### WHAT YOU ARE ASKED TO DO
For the records below, tally the lines that include the word "agent" and report the number alone.

Items from a dataset:
* * *

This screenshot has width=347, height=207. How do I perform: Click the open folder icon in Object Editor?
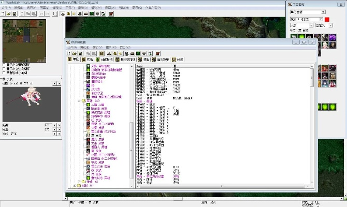[75, 53]
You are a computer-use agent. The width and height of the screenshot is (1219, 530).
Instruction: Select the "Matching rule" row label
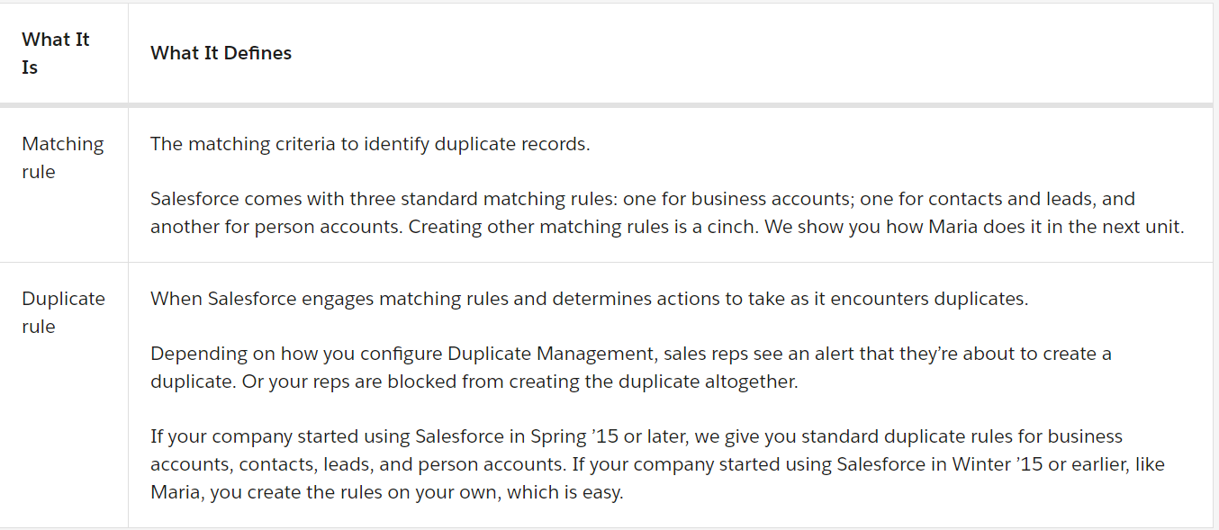(63, 157)
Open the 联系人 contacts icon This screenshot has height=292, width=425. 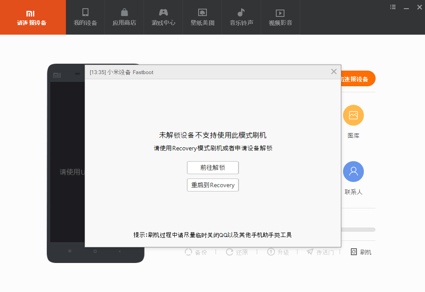[x=353, y=172]
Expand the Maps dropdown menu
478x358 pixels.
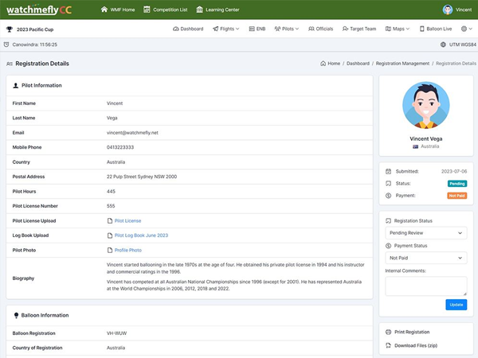point(398,29)
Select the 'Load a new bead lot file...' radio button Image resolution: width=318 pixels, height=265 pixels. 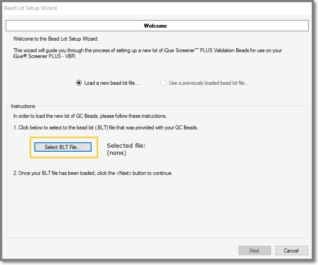79,83
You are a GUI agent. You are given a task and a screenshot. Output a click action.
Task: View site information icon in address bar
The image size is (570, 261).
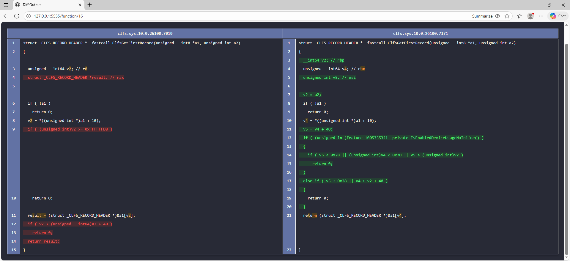click(x=29, y=16)
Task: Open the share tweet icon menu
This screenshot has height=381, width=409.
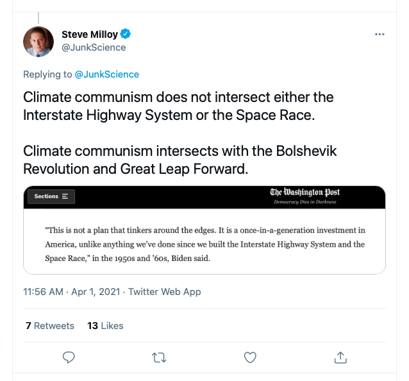Action: click(x=341, y=357)
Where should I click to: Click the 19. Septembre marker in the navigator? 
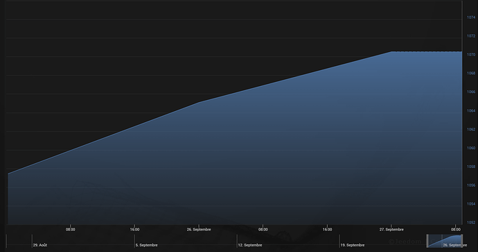(x=352, y=245)
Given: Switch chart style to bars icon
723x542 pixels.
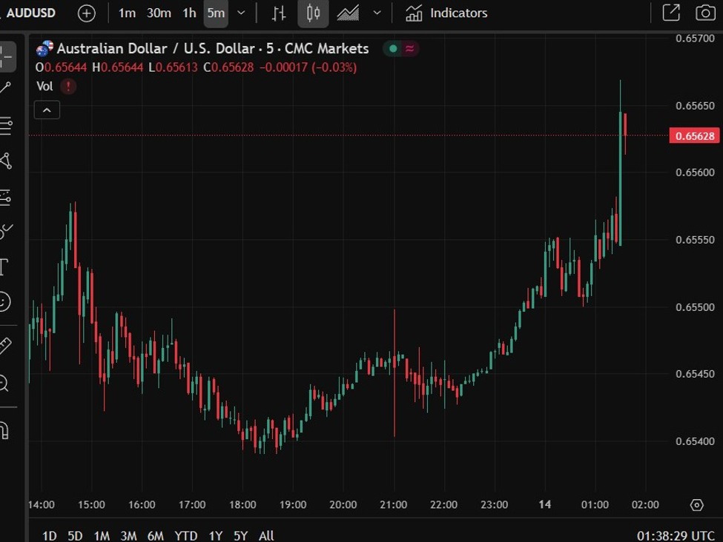Looking at the screenshot, I should coord(280,13).

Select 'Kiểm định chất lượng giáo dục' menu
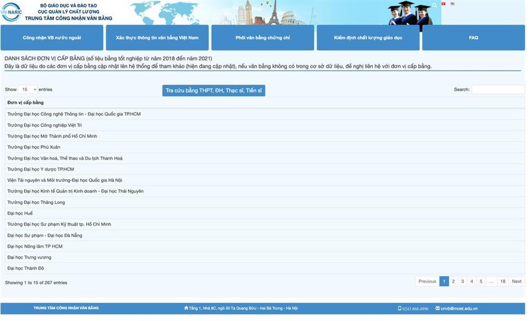368,38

* * *

### EXERCISE OUTPUT
2